American journalist and chronicler of the Iraq War

Nir Rosen (born May 17, 1977, New York City) is an American journalist and chronicler of the Iraq War, who resides in Lebanon. Rosen writes on current and international affairs. In 2014 he was a special adviser for the Centre for Humanitarian Dialogue, a conflict resolution NGO.

== Career ==
Nir Rosen was born in New York City and attended the High School of Music And Art. Rosen is known for his writings on the rise of violence in Iraq following the 2003 invasion, which form the basis of his first book, In the Belly of the Green Bird (2006). He spent eight years in Iraq reporting on the Coalition occupation, the relationship between Americans and Iraqis, the development of postwar Iraqi religious and political movements, inter-ethnic and sectarian relations, and the Iraqi civil war.

He has regularly contributed to leading periodicals, such as Atlantic Monthly, The Washington Post, the New York Times Magazine, the Boston Review, and Harper's. He contributed to the footage of Iraq in Charles Ferguson's documentary No End In Sight and was also interviewed for the film. Rosen has written extensively against the surge in Iraq, notably in a March 2008 article for Rolling Stone.

From 2005 to 2008, Rosen was a fellow at the New America Foundation. In September 2007, he was the C.V. Starr Distinguished Visitor at The American Academy in Berlin. On April 2, 2008, Rosen testified before the U.S. Senate Foreign Relations Committee at their hearings on political prospects in Iraq after the surge.

-=-=-

_Set tasks_
A. List each subject that the passage on Nir Rosen says he reported on during his eight years in Iraq.
B. Write a continuation of the passage on Nir Rosen, starting after its final sentence.

_Provided material_
-=-=-

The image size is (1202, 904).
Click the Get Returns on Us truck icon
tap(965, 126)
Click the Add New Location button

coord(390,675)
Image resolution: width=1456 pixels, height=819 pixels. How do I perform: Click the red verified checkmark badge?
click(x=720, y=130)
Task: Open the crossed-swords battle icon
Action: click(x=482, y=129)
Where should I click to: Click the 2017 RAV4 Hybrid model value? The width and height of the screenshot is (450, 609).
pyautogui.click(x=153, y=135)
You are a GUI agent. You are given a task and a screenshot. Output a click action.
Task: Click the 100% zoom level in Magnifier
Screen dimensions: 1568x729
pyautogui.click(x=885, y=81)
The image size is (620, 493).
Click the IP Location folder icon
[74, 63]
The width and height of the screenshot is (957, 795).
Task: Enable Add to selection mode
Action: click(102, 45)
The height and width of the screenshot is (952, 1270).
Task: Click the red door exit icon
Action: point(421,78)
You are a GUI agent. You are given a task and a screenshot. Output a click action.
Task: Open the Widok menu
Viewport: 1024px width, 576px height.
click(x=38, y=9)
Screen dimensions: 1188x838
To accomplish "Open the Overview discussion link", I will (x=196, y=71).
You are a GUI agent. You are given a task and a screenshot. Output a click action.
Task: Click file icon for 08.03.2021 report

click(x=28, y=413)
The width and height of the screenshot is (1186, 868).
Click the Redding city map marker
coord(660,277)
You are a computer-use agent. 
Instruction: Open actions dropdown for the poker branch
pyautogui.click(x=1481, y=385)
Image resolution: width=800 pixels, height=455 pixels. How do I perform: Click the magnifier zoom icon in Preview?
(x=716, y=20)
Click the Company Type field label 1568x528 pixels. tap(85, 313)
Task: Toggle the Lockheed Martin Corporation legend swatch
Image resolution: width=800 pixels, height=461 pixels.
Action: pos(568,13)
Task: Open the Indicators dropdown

-=-=-

_Responses to the tasks_
A.
- The Coalition occupation
- The relationship between Americans and Iraqis
- The development of postwar Iraqi religious and political movements
- Inter-ethnic and sectarian relations
- The Iraqi civil war

B.
In 2010, he published his second book, Aftermath. From 2008 to 2011, Rosen was a fellow at the Center on Law and Security at the New York University School of Law, until his resignation in the wake of his controversial statements about Lara Logan's sexual assault in Egypt.

In February 2011, Rosen commented to his Twitter account regarding Lara Logan, Chief Foreign Affairs Correspondent for CBS News, who was beaten and sexually assaulted in the February riots in Egypt. "Jesus Christ, at a moment when she is going to become a martyr and glorified we should at least remember her role as a major war monger," wrote Rosen. Rosen suggested that she was trying to outdo Anderson Cooper, who was attacked but not sexually assaulted just days before, and that it would have been humorous had Cooper suffered a similar assault, saying "it would have been funny if it happened to Anderson too." Rosen later posted an apology on Twitter and resigned his position as a fellow at New York University's Center on Law and Security. Rosen stated that he did not read the CBS News press release to which he had linked and that at the time of his comments he did not know Logan's assault had been sexual.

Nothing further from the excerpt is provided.